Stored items

╔══

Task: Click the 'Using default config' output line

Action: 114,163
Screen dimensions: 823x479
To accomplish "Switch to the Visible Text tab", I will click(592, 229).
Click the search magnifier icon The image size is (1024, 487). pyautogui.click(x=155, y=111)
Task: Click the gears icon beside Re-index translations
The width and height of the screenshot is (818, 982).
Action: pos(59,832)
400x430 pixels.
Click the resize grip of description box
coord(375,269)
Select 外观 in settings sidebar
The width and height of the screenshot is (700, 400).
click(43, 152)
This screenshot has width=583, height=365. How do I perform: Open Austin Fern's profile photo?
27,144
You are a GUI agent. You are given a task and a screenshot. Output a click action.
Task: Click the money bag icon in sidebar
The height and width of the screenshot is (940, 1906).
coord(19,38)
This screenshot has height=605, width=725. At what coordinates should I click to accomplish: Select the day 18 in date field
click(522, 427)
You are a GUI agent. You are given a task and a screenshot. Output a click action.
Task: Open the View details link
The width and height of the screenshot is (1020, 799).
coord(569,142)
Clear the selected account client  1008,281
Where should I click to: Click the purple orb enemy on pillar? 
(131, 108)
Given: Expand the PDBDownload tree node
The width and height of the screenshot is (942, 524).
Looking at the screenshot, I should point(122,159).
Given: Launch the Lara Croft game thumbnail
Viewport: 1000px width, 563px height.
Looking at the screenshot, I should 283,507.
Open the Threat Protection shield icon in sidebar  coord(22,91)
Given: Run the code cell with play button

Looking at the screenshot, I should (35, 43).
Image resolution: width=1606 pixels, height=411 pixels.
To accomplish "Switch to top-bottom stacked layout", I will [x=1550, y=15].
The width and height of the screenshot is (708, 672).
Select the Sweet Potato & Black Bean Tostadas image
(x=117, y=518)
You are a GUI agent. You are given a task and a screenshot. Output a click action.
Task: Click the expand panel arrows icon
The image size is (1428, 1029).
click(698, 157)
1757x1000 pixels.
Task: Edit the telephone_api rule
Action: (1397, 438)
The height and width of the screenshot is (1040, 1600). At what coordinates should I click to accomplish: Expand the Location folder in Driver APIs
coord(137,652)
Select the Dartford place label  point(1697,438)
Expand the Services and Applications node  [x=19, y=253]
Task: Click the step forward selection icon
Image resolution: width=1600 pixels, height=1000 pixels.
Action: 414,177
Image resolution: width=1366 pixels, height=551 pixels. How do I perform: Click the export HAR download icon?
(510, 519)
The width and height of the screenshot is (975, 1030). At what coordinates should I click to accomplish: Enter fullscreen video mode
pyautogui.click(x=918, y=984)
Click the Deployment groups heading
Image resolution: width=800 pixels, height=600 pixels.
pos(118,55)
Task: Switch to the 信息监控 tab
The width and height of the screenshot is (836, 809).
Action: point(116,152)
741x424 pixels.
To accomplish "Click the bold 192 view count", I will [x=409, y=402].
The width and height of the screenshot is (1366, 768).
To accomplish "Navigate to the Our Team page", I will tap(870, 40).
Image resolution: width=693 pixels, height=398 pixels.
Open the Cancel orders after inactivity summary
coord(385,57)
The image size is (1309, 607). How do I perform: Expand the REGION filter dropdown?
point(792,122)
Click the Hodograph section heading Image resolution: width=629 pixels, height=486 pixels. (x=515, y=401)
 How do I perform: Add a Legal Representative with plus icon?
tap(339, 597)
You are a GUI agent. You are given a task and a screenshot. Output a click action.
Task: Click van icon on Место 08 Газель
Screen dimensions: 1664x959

╚══

The answer must be the complete set of entries, retyped exactly.

Task: Click the 'Using default config' output line

Action: 114,163
Screen dimensions: 823x479
To accomplish "Switch to the Visible Text tab", I will click(592, 229).
Click the search magnifier icon The image size is (1024, 487). pyautogui.click(x=155, y=111)
Task: Click the gears icon beside Re-index translations
The width and height of the screenshot is (818, 982).
Action: pos(59,832)
400x430 pixels.
Click the resize grip of description box
coord(375,269)
Select 外观 in settings sidebar
The width and height of the screenshot is (700, 400).
click(43, 152)
This screenshot has width=583, height=365. How do I perform: Open Austin Fern's profile photo?
27,144
You are a GUI agent. You are given a task and a screenshot. Output a click action.
Task: Click the money bag icon in sidebar
The height and width of the screenshot is (940, 1906).
coord(19,38)
This screenshot has height=605, width=725. At what coordinates should I click to accomplish: Select the day 18 in date field
click(522, 427)
You are a GUI agent. You are given a task and a screenshot. Output a click action.
Task: Open the View details link
The width and height of the screenshot is (1020, 799).
coord(569,142)
Clear the selected account client  1008,281
Where should I click to: Click the purple orb enemy on pillar? 
(131, 108)
Given: Expand the PDBDownload tree node
The width and height of the screenshot is (942, 524).
Looking at the screenshot, I should point(122,159).
Given: Launch the Lara Croft game thumbnail
Viewport: 1000px width, 563px height.
Looking at the screenshot, I should 283,507.
Open the Threat Protection shield icon in sidebar  coord(22,91)
Given: Run the code cell with play button

Looking at the screenshot, I should (35, 43).
Image resolution: width=1606 pixels, height=411 pixels.
To accomplish "Switch to top-bottom stacked layout", I will [x=1550, y=15].
The width and height of the screenshot is (708, 672).
Select the Sweet Potato & Black Bean Tostadas image
(x=117, y=518)
You are a GUI agent. You are given a task and a screenshot. Output a click action.
Task: Click the expand panel arrows icon
The image size is (1428, 1029).
click(698, 157)
1757x1000 pixels.
Task: Edit the telephone_api rule
Action: (1397, 438)
The height and width of the screenshot is (1040, 1600). At what coordinates should I click to accomplish: Expand the Location folder in Driver APIs
coord(137,652)
Select the Dartford place label  point(1697,438)
Expand the Services and Applications node  [x=19, y=253]
Task: Click the step forward selection icon
Image resolution: width=1600 pixels, height=1000 pixels.
Action: 414,177
Image resolution: width=1366 pixels, height=551 pixels. How do I perform: Click the export HAR download icon?
(510, 519)
The width and height of the screenshot is (975, 1030). At what coordinates should I click to accomplish: Enter fullscreen video mode
pyautogui.click(x=918, y=984)
Click the Deployment groups heading
Image resolution: width=800 pixels, height=600 pixels.
pos(118,55)
Task: Switch to the 信息监控 tab
The width and height of the screenshot is (836, 809).
Action: point(116,152)
741x424 pixels.
To accomplish "Click the bold 192 view count", I will [x=409, y=402].
The width and height of the screenshot is (1366, 768).
To accomplish "Navigate to the Our Team page", I will tap(870, 40).
Image resolution: width=693 pixels, height=398 pixels.
Open the Cancel orders after inactivity summary
coord(385,57)
The image size is (1309, 607). How do I perform: Expand the REGION filter dropdown?
point(792,122)
Click the Hodograph section heading Image resolution: width=629 pixels, height=486 pixels. (x=515, y=401)
 How do I perform: Add a Legal Representative with plus icon?
tap(339, 597)
You are a GUI agent. You are given a task and a screenshot. Output a click action.
Task: Click van icon on Место 08 Газель
Screen dimensions: 1664x959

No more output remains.